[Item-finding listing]
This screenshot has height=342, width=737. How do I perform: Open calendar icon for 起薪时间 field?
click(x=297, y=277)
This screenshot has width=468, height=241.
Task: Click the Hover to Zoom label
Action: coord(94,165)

**Objective**
Rewrite the whole listing, swapping "calendar icon" for "date picker" and keeping everything else the same.

**The response**
This screenshot has height=342, width=737. How do I perform: Open date picker for 起薪时间 field?
click(x=297, y=277)
This screenshot has width=468, height=241.
Task: Click the Hover to Zoom label
Action: coord(94,165)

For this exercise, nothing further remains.